Normally, the region experiences its first strong cold spell in late December, mostly around December 25 or 26. Meanwhile, this winter, December 10 marked the first day of the spell, one week earlier than 2010. Moreover, the region has experienced three cold spells so far.
Vice director of northern Lao Cai Province's Centre for Hydro-Meteorological Forecasting, Luu Minh Hai said that early and dense cold spells proved strange.
Moreover, three rainfalls have already poured down the region, causing unexpected floods since the beginning of winter, normally a dry period.
Late November, heavy winter rains were seen in the northern provinces of Yen Bai and Lao Cai. For example, 82.2 mm of rain fell in Yen Bai City, 103.4 mm in Lao Cai City and 164.6 mm in Bao Thang District.
The second spell was early this month and the third in the middle of this month, causing rain in almost all northern provinces including Yen Bai, Tuyen Quang, Bac Can, Ha Giang and Lao Cai with average rainfall of 25-35 mm.
Vice director Hai said that unexpected rain fell in Lao Cai Province's springs and rivers. The part of the Red River running through the locality had water levels of 77.15 metres, meaning 1.15 metres within the flood water level during flood season.
He said that it was the first time a flood was recorded in the winter in the locality.

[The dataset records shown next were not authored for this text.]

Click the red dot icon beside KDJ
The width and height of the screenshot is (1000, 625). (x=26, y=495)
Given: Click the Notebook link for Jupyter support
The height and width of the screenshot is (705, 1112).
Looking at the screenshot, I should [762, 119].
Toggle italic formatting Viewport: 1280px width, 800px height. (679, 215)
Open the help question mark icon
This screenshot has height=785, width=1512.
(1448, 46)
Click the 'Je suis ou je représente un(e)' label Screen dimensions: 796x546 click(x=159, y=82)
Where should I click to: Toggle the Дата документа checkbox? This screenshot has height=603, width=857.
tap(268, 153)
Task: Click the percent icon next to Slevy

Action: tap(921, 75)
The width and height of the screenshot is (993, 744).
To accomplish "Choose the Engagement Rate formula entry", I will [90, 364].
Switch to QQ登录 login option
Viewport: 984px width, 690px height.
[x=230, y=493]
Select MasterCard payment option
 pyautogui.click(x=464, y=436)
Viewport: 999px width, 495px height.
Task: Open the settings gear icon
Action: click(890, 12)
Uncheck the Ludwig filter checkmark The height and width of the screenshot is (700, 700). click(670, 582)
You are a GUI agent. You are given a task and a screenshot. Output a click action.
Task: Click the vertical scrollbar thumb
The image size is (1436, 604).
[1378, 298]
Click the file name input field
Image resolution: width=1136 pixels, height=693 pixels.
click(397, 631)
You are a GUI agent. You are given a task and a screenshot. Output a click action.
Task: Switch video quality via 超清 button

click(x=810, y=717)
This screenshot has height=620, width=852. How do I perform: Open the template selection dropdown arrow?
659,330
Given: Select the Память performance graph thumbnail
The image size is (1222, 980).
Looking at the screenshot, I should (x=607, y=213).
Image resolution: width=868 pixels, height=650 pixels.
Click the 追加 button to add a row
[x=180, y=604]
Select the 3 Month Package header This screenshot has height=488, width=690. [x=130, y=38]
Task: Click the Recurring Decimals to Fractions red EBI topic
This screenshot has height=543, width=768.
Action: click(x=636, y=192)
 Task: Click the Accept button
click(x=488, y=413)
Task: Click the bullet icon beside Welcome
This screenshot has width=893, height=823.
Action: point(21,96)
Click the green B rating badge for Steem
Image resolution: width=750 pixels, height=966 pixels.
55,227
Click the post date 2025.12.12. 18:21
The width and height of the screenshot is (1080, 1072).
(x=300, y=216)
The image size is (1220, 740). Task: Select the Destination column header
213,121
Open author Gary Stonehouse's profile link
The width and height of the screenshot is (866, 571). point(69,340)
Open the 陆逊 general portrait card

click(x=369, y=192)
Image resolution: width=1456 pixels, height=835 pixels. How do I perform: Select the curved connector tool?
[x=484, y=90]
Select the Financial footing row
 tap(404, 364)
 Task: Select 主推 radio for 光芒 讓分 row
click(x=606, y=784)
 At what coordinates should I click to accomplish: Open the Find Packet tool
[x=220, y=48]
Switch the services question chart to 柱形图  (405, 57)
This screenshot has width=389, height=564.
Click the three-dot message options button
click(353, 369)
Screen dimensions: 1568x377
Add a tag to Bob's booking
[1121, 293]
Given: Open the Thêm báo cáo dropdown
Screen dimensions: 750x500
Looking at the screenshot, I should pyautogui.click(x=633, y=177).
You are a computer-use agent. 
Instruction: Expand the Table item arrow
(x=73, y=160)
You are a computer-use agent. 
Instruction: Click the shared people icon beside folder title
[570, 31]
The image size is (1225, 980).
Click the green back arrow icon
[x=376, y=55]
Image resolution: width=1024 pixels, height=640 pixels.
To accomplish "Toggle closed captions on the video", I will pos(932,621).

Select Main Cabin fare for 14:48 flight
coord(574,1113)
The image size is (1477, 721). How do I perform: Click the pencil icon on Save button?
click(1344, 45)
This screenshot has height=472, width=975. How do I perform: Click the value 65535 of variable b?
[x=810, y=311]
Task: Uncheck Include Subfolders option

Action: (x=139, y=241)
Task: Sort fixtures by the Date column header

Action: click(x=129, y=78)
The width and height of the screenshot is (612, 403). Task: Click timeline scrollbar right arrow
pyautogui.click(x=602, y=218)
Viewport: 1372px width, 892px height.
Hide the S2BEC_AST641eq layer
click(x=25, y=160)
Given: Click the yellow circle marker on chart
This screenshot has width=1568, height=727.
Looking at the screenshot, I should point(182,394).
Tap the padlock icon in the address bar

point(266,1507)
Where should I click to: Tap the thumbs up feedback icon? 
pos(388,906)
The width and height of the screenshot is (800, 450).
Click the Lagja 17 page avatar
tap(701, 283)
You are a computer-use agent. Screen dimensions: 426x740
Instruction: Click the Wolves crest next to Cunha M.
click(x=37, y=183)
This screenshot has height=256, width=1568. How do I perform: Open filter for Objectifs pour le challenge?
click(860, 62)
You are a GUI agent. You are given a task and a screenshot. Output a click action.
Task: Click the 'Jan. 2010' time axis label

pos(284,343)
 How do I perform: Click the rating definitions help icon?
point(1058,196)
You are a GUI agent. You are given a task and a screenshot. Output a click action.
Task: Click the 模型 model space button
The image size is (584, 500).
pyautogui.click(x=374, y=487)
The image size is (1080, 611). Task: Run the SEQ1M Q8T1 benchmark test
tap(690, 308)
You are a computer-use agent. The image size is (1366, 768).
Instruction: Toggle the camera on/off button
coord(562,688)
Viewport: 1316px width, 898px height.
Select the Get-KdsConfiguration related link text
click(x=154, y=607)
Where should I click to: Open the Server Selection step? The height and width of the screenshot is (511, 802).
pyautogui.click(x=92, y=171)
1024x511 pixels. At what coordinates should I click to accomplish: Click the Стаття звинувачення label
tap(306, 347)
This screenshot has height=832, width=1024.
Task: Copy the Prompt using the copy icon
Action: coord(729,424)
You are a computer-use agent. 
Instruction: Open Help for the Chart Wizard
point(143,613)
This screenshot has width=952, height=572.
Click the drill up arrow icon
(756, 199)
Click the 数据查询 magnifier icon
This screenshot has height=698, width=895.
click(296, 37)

Experts said that the strange weather might be the result of La Nina – or "girl child," is the counterpart of El Nino, or "boy child". Together they comprise a pendular swing of extreme weather that affects the Pacific Rim, but can be disruptive as far as the coast of southern Africa.
However, they have yet to explain why the cold phase of La Nina has been reactivated as early as it has.
The fourth cold spell is reaching the northern region tomorrow, causing rain and winds of level 6 to 8, according to the National Centre for Hydro-Meteorological Forecasting.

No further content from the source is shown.